▶ Exercise aim: Go over the entries and report the lines where the word "computer" occurs.

▶ Data records:

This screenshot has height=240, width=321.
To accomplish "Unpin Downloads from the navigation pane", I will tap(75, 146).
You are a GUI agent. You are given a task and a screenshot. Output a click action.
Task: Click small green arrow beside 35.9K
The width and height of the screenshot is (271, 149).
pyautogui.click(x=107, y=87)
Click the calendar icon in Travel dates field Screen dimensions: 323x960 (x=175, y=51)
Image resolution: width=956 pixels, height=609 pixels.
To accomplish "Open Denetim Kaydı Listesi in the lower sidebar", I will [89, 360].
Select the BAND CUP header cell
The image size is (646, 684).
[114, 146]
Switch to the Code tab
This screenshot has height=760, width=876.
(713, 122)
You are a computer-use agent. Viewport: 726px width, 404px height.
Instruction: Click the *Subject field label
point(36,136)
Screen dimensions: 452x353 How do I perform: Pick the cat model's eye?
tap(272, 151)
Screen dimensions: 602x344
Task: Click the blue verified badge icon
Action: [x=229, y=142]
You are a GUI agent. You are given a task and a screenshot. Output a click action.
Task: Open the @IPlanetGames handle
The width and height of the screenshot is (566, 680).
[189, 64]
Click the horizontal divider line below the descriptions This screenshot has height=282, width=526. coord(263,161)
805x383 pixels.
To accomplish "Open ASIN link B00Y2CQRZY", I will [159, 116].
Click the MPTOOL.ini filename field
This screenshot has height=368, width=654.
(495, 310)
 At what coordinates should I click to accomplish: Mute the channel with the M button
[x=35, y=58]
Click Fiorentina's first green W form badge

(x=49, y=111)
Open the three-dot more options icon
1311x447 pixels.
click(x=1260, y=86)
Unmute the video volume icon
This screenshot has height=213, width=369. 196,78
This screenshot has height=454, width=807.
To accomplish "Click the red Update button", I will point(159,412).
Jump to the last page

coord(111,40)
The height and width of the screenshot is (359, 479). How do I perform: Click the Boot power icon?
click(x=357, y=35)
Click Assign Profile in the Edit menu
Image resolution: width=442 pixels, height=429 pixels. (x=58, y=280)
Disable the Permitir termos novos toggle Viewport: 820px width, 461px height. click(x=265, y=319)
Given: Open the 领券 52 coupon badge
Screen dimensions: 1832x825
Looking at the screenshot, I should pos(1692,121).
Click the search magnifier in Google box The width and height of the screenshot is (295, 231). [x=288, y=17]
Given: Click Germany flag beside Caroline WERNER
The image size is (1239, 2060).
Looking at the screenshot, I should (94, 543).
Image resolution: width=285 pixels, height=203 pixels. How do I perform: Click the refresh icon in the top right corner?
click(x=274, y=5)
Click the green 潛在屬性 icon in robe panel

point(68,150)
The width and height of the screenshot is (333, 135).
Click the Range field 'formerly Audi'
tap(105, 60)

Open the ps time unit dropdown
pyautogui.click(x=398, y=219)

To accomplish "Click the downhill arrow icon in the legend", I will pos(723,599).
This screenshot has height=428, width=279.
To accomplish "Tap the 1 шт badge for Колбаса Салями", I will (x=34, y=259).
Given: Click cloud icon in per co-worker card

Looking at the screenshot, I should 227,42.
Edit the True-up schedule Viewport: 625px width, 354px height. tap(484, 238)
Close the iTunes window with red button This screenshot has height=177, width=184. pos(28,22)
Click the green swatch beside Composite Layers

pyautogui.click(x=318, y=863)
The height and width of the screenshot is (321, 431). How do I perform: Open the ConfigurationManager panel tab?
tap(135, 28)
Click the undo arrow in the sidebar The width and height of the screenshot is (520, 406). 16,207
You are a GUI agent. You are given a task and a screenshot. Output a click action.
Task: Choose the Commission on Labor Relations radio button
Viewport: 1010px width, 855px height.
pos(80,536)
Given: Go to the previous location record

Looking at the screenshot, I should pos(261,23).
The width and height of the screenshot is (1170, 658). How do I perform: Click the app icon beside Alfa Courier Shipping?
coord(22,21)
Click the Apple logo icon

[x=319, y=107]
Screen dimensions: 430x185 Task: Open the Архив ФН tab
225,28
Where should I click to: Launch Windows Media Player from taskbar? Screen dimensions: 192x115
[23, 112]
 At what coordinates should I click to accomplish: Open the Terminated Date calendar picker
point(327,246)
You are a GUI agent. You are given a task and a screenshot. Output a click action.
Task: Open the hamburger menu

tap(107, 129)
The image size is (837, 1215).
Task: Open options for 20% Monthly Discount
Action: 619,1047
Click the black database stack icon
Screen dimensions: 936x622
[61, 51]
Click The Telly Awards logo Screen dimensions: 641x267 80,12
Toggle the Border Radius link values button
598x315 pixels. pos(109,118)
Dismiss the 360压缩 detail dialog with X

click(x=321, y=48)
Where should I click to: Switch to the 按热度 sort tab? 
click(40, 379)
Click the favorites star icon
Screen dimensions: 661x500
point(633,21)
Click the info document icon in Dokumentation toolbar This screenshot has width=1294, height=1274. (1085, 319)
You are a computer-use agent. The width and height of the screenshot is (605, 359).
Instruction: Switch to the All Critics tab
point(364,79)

▶ Result:
You are a computer-use agent. Viewport: 726px width, 404px height.
You are a computer-use agent. The width and height of the screenshot is (605, 359).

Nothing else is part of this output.